Turn the records from the line with "Where should I click to: Open" to the line with "tap(281, 100)", both included, into a Markdown table with the columns Row and Line, one line per row and blank lines skipped. Leave the pictures out.

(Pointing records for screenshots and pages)
⟨

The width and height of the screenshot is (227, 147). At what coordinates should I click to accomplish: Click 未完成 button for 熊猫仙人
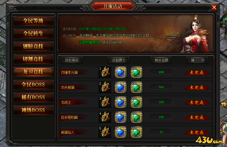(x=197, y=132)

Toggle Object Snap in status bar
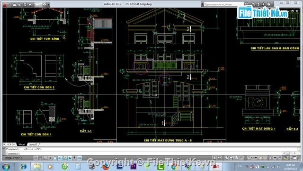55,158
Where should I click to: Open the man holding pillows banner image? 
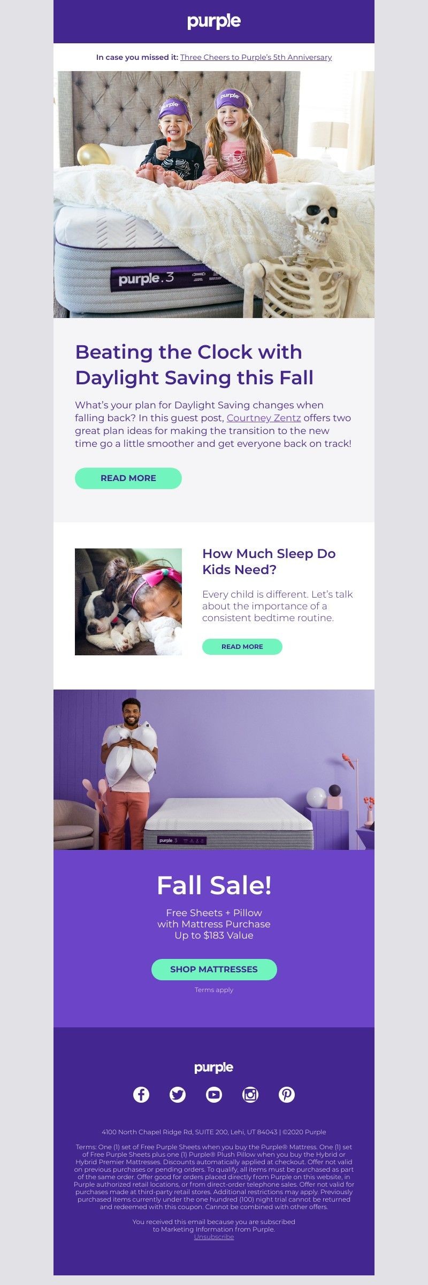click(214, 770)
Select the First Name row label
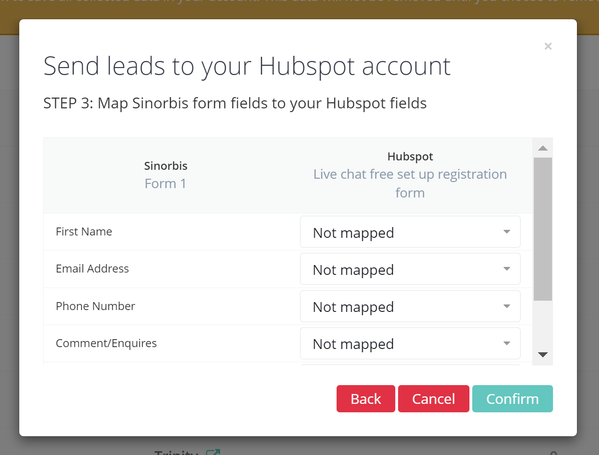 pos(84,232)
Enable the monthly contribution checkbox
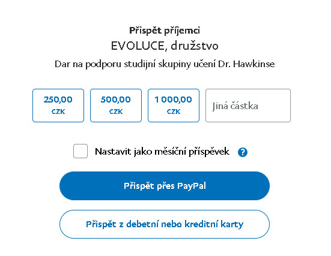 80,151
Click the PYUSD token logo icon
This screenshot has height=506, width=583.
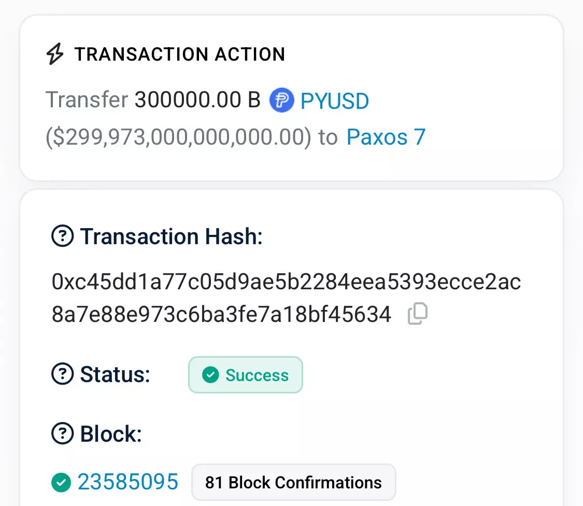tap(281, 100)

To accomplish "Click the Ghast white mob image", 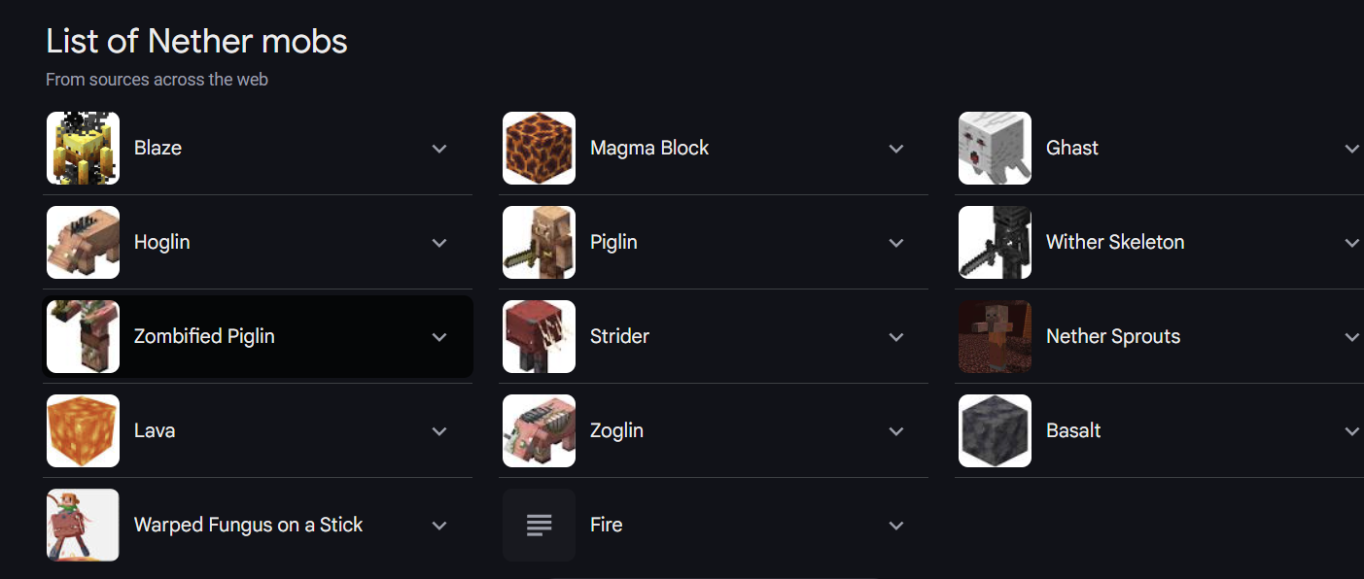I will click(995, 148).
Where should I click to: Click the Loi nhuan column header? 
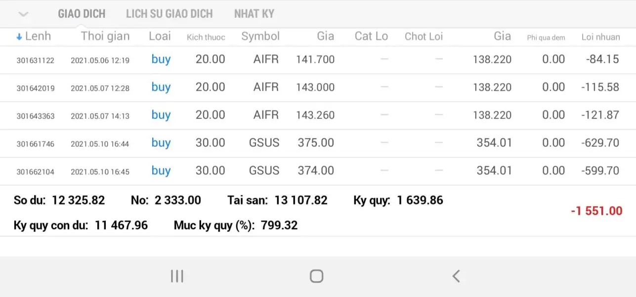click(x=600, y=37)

⟩

**Solution for this problem**
| Row | Line |
|---|---|
| 1 | Where should I click to: Open the man holding pillows banner image?  |
| 2 | click(214, 770) |
| 3 | Select the First Name row label |
| 4 |  pos(84,232) |
| 5 | Enable the monthly contribution checkbox |
| 6 |  80,151 |
| 7 | Click the PYUSD token logo icon |
| 8 | This screenshot has height=506, width=583. |
| 9 | tap(281, 100) |